■ **Dataset content**
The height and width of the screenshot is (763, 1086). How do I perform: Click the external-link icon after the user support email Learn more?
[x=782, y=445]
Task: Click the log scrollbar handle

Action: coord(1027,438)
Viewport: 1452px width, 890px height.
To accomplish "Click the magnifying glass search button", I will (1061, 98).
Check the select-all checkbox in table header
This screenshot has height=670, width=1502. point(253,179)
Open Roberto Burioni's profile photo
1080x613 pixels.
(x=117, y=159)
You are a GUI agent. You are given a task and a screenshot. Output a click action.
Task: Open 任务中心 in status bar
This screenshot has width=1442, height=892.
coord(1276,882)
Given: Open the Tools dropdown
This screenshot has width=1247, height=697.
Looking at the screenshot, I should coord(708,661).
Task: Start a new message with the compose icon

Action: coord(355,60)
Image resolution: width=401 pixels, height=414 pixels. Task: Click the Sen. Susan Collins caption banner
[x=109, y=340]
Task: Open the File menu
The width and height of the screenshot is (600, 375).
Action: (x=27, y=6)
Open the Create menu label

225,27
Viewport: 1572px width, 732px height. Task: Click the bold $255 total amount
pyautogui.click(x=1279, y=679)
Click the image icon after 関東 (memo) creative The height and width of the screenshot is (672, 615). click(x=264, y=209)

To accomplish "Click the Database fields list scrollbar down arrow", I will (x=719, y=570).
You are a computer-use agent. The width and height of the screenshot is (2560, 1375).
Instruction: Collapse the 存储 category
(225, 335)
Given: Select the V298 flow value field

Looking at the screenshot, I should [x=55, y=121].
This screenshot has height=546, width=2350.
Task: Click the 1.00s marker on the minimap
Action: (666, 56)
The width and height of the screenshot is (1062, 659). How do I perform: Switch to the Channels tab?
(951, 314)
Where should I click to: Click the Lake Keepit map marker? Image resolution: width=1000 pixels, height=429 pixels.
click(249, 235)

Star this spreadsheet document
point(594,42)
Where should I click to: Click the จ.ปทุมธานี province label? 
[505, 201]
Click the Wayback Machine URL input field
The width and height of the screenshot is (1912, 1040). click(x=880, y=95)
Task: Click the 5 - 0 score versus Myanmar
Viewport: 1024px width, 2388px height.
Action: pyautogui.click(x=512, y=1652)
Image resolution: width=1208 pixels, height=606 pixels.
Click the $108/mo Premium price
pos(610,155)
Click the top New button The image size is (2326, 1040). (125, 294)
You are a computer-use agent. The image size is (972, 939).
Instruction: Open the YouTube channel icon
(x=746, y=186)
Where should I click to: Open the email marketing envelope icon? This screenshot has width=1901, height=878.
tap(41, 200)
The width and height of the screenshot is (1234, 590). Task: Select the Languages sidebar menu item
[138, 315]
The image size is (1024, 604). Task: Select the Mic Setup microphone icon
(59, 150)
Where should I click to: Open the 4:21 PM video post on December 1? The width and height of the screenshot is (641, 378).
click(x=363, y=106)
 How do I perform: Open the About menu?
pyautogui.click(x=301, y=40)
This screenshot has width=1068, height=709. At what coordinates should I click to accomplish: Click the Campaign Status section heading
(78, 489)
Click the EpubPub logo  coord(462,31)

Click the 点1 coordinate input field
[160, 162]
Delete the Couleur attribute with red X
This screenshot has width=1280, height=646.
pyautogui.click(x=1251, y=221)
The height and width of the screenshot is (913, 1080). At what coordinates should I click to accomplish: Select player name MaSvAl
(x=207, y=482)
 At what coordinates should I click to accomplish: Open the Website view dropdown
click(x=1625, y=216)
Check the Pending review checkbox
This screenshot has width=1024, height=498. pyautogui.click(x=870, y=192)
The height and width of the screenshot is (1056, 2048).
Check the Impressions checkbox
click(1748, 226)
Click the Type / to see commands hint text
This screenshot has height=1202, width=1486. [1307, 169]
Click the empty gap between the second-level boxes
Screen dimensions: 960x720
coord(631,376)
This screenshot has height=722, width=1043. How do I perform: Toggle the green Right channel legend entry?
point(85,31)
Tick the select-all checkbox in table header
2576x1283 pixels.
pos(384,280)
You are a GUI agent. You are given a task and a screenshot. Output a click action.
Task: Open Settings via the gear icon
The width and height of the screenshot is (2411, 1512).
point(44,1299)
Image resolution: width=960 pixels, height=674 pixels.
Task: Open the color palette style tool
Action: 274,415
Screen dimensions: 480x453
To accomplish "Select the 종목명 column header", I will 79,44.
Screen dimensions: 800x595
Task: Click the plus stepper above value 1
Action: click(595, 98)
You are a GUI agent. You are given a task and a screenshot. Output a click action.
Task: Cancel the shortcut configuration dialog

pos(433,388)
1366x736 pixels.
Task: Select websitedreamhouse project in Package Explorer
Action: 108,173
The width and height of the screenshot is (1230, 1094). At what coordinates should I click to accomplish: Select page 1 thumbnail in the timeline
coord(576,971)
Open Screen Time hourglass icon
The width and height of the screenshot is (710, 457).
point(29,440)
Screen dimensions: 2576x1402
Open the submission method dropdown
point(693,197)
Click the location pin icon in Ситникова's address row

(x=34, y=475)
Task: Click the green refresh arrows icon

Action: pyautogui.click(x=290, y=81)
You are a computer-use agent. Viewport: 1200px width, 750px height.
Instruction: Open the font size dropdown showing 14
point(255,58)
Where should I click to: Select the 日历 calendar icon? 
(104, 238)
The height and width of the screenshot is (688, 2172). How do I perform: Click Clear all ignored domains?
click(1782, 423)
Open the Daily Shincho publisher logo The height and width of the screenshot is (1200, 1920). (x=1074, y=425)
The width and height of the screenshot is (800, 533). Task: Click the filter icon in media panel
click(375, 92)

■ **What you are asked to do**
Please format every row above as a JSON list of strings, with one string per line and blank lines left out.

■ **Answer to the exercise**
[
  "The height and width of the screenshot is (763, 1086). How do I perform: Click the external-link icon after the user support email Learn more?",
  "[x=782, y=445]",
  "Task: Click the log scrollbar handle",
  "Action: coord(1027,438)",
  "Viewport: 1452px width, 890px height.",
  "To accomplish \"Click the magnifying glass search button\", I will (1061, 98).",
  "Check the select-all checkbox in table header",
  "This screenshot has height=670, width=1502. point(253,179)",
  "Open Roberto Burioni's profile photo",
  "1080x613 pixels.",
  "(x=117, y=159)",
  "You are a GUI agent. You are given a task and a screenshot. Output a click action.",
  "Task: Open 任务中心 in status bar",
  "This screenshot has width=1442, height=892.",
  "coord(1276,882)",
  "Given: Open the Tools dropdown",
  "This screenshot has width=1247, height=697.",
  "Looking at the screenshot, I should coord(708,661).",
  "Task: Start a new message with the compose icon",
  "Action: coord(355,60)",
  "Image resolution: width=401 pixels, height=414 pixels. Task: Click the Sen. Susan Collins caption banner",
  "[x=109, y=340]",
  "Task: Open the File menu",
  "The width and height of the screenshot is (600, 375).",
  "Action: (x=27, y=6)",
  "Open the Create menu label",
  "225,27",
  "Viewport: 1572px width, 732px height. Task: Click the bold $255 total amount",
  "pyautogui.click(x=1279, y=679)",
  "Click the image icon after 関東 (memo) creative The height and width of the screenshot is (672, 615). click(x=264, y=209)",
  "To accomplish \"Click the Database fields list scrollbar down arrow\", I will (x=719, y=570).",
  "You are a computer-use agent. The width and height of the screenshot is (2560, 1375).",
  "Instruction: Collapse the 存储 category",
  "(225, 335)",
  "Given: Select the V298 flow value field",
  "Looking at the screenshot, I should [x=55, y=121].",
  "This screenshot has height=546, width=2350.",
  "Task: Click the 1.00s marker on the minimap",
  "Action: (666, 56)",
  "The width and height of the screenshot is (1062, 659). How do I perform: Switch to the Channels tab?",
  "(951, 314)",
  "Where should I click to: Click the Lake Keepit map marker? Image resolution: width=1000 pixels, height=429 pixels.",
  "click(249, 235)",
  "Star this spreadsheet document",
  "point(594,42)",
  "Where should I click to: Click the จ.ปทุมธานี province label? ",
  "[505, 201]",
  "Click the Wayback Machine URL input field",
  "The width and height of the screenshot is (1912, 1040). click(x=880, y=95)",
  "Task: Click the 5 - 0 score versus Myanmar",
  "Viewport: 1024px width, 2388px height.",
  "Action: pyautogui.click(x=512, y=1652)",
  "Image resolution: width=1208 pixels, height=606 pixels.",
  "Click the $108/mo Premium price",
  "pos(610,155)",
  "Click the top New button The image size is (2326, 1040). (125, 294)",
  "You are a computer-use agent. The image size is (972, 939).",
  "Instruction: Open the YouTube channel icon",
  "(x=746, y=186)",
  "Where should I click to: Open the email marketing envelope icon? This screenshot has width=1901, height=878.",
  "tap(41, 200)",
  "The width and height of the screenshot is (1234, 590). Task: Select the Languages sidebar menu item",
  "[138, 315]",
  "The image size is (1024, 604). Task: Select the Mic Setup microphone icon",
  "(59, 150)",
  "Where should I click to: Open the 4:21 PM video post on December 1? The width and height of the screenshot is (641, 378).",
  "click(x=363, y=106)",
  " How do I perform: Open the About menu?",
  "pyautogui.click(x=301, y=40)",
  "This screenshot has width=1068, height=709. At what coordinates should I click to accomplish: Click the Campaign Status section heading",
  "(78, 489)",
  "Click the EpubPub logo  coord(462,31)",
  "Click the 点1 coordinate input field",
  "[160, 162]",
  "Delete the Couleur attribute with red X",
  "This screenshot has width=1280, height=646.",
  "pyautogui.click(x=1251, y=221)",
  "The height and width of the screenshot is (913, 1080). At what coordinates should I click to accomplish: Select player name MaSvAl",
  "(x=207, y=482)",
  " At what coordinates should I click to accomplish: Open the Website view dropdown",
  "click(x=1625, y=216)",
  "Check the Pending review checkbox",
  "This screenshot has width=1024, height=498. pyautogui.click(x=870, y=192)",
  "The height and width of the screenshot is (1056, 2048).",
  "Check the Impressions checkbox",
  "click(1748, 226)",
  "Click the Type / to see commands hint text",
  "This screenshot has height=1202, width=1486. [1307, 169]",
  "Click the empty gap between the second-level boxes",
  "Screen dimensions: 960x720",
  "coord(631,376)",
  "This screenshot has height=722, width=1043. How do I perform: Toggle the green Right channel legend entry?",
  "point(85,31)",
  "Tick the select-all checkbox in table header",
  "2576x1283 pixels.",
  "pos(384,280)",
  "You are a GUI agent. You are given a task and a screenshot. Output a click action.",
  "Task: Open Settings via the gear icon",
  "The width and height of the screenshot is (2411, 1512).",
  "point(44,1299)",
  "Image resolution: width=960 pixels, height=674 pixels.",
  "Task: Open the color palette style tool",
  "Action: 274,415",
  "Screen dimensions: 480x453",
  "To accomplish \"Select the 종목명 column header\", I will 79,44.",
  "Screen dimensions: 800x595",
  "Task: Click the plus stepper above value 1",
  "Action: click(595, 98)",
  "You are a GUI agent. You are given a task and a screenshot. Output a click action.",
  "Task: Cancel the shortcut configuration dialog",
  "pos(433,388)",
  "1366x736 pixels.",
  "Task: Select websitedreamhouse project in Package Explorer",
  "Action: 108,173",
  "The width and height of the screenshot is (1230, 1094). At what coordinates should I click to accomplish: Select page 1 thumbnail in the timeline",
  "coord(576,971)",
  "Open Screen Time hourglass icon",
  "The width and height of the screenshot is (710, 457).",
  "point(29,440)",
  "Screen dimensions: 2576x1402",
  "Open the submission method dropdown",
  "point(693,197)",
  "Click the location pin icon in Ситникова's address row",
  "(x=34, y=475)",
  "Task: Click the green refresh arrows icon",
  "Action: pyautogui.click(x=290, y=81)",
  "You are a computer-use agent. Viewport: 1200px width, 750px height.",
  "Instruction: Open the font size dropdown showing 14",
  "point(255,58)",
  "Where should I click to: Select the 日历 calendar icon? ",
  "(104, 238)",
  "The height and width of the screenshot is (688, 2172). How do I perform: Click Clear all ignored domains?",
  "click(1782, 423)",
  "Open the Daily Shincho publisher logo The height and width of the screenshot is (1200, 1920). (x=1074, y=425)",
  "The width and height of the screenshot is (800, 533). Task: Click the filter icon in media panel",
  "click(375, 92)"
]